Razão pela qual, o magistrado Jefferson Schneider entendeu pela pronúncia, nos termos originais da denúncia, contra Martinez Abadia da Silva, Ronaldo Antônio Osmar, Pedro Chiquetti e José Vicente pelos crimes previstos no Artigo 121, § 2, I e IV do Código Penal, isto é: homicídio “I - mediante paga ou promessa de recompensa, ou por outro motivo torpe;” e “à traição, de emboscada, ou mediante dissimulação ou outro recurso que dificulte ou torne impossivel a defesa do ofendido”.
 
“Desde o primeiro momento após o assassinato suspeitou-se dos latifundiários da região, que não aceitavam a defesa que o jesuíta fazia pela demarcação do território tradicional indígena. Presume-se que a ordem de executar Vicente partiu do então proprietário da Fazenda Londrina (Pedro Chiquetti), já falecido, embora a execução tivesse ficado a cargo de três outras pessoas. Essas três pessoas foram mais tarde assassinadas, para não revelarem a verdade sobre os fatos. Além de Ronaldo Antônio Osmar, comissário da Polícia da região naquela época e encarregado da investigação do crime, não há mais suspeitos vivos ou com idade legal para serem julgados”, lamenta o CIMI. 
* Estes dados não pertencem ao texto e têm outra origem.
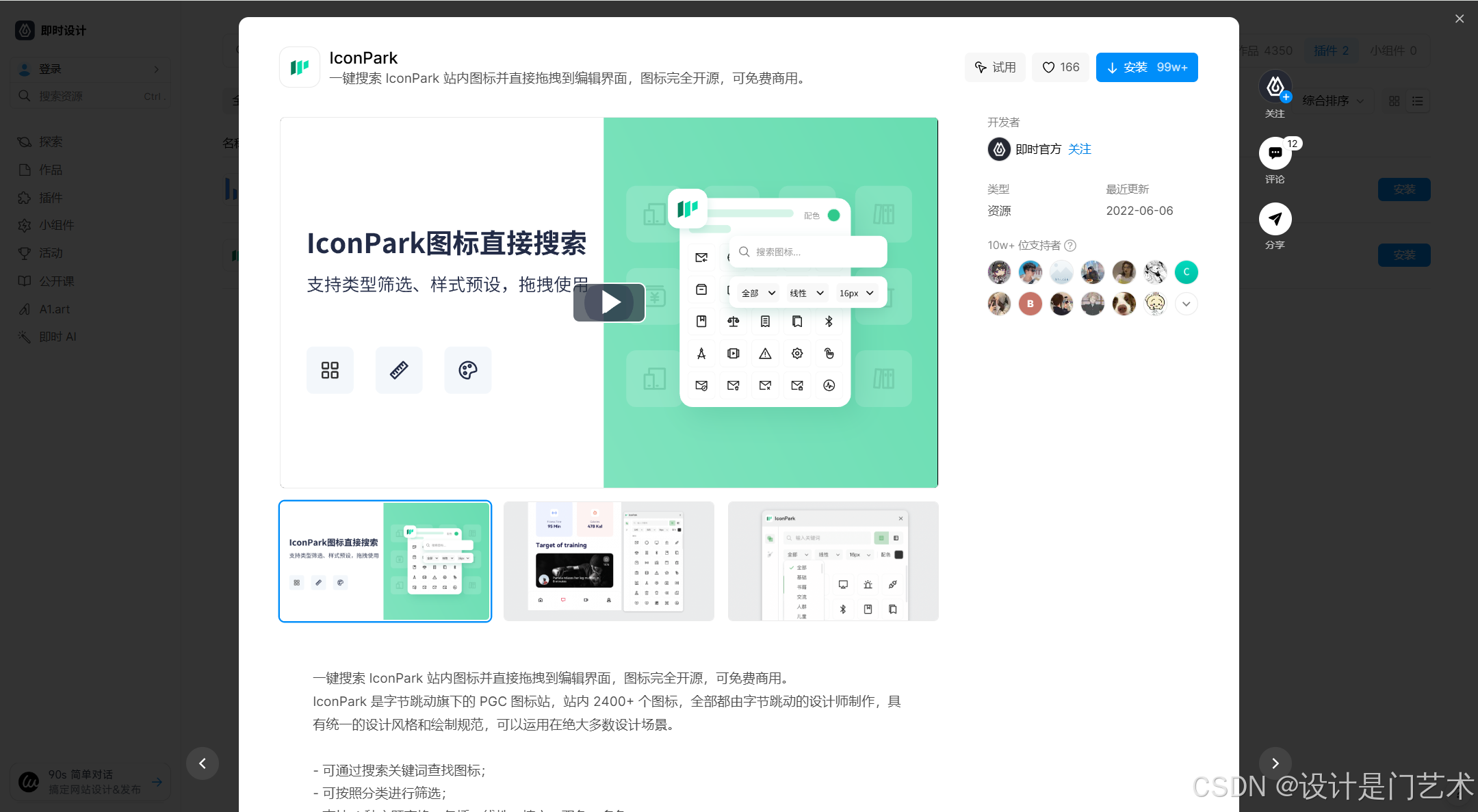Switch to grid view layout
Screen dimensions: 1478x812
click(1394, 101)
Pronunciada a sentença, rito que antecede o Júri, uma sequência de acontecimentos pôs fim ao desenrolar do processo. Pedro Chiquetti, Martinez Abadia da Silva e José Vicente morreram. Restou apenas o ex-delegado da PJC Ronaldo Antônio Osmar.

Em 2006, o réu sobrevivente foi à júri da Justiça Federal e obteve vitória, para o lamento dos amigos de Vicente Cañas. Osmar foi absolvido pelo Tribunal Federal de Cuiabá por 6 votos a 1. O Ministério Público Federal (MPE) apelou da sentença argumentando que evidências importantes haviam sido omitidas. Trata-se nada menos que do crânio do jesuíta, que desapareceu de Cuiabá e foi encontrado mais tarde em uma caixa, em um ponto de ônibus em Belo Horizonte, Minas Gerais.
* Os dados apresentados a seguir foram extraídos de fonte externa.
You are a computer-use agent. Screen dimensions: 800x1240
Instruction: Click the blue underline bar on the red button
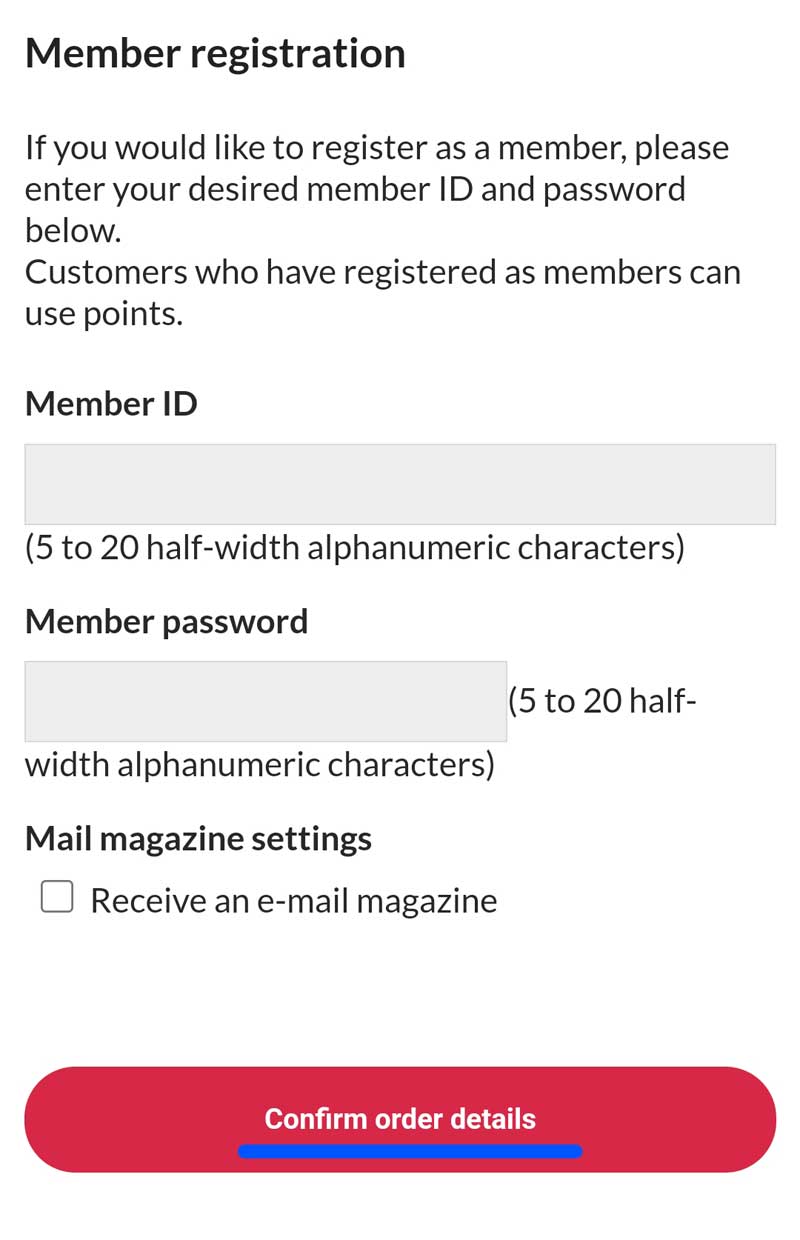tap(410, 1151)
Em 2015, o Ministério Público Federal (MPF) entrou com novo recurso e o Tribunal Regional Federal (TRF) da 1ª Região acatou, determinando a realização do novo julgamento, que acontece às 9h desta terça-feira (29).



"Sabemos que depois de tudo o que passou, o caso está prescrito, a pessoa (réu) não está mais apta ao cumprimento da pena, ainda que condenado. É mais uma questão de honra, mínima, pois em Mato Grosso, de todas as 150 mortes por conflitos de terras em Mato Grosso, nenhum mandante foi preso. Considero importante, mas é uma pena termos uma justiça que não só tarda, como falha. Se quisessem ter apurado o crime para julgá-lo, efetivamente, deveriam te feito isso em 1987. Nunca houve interesse”, lamenta o sociólogo Inácio Werner.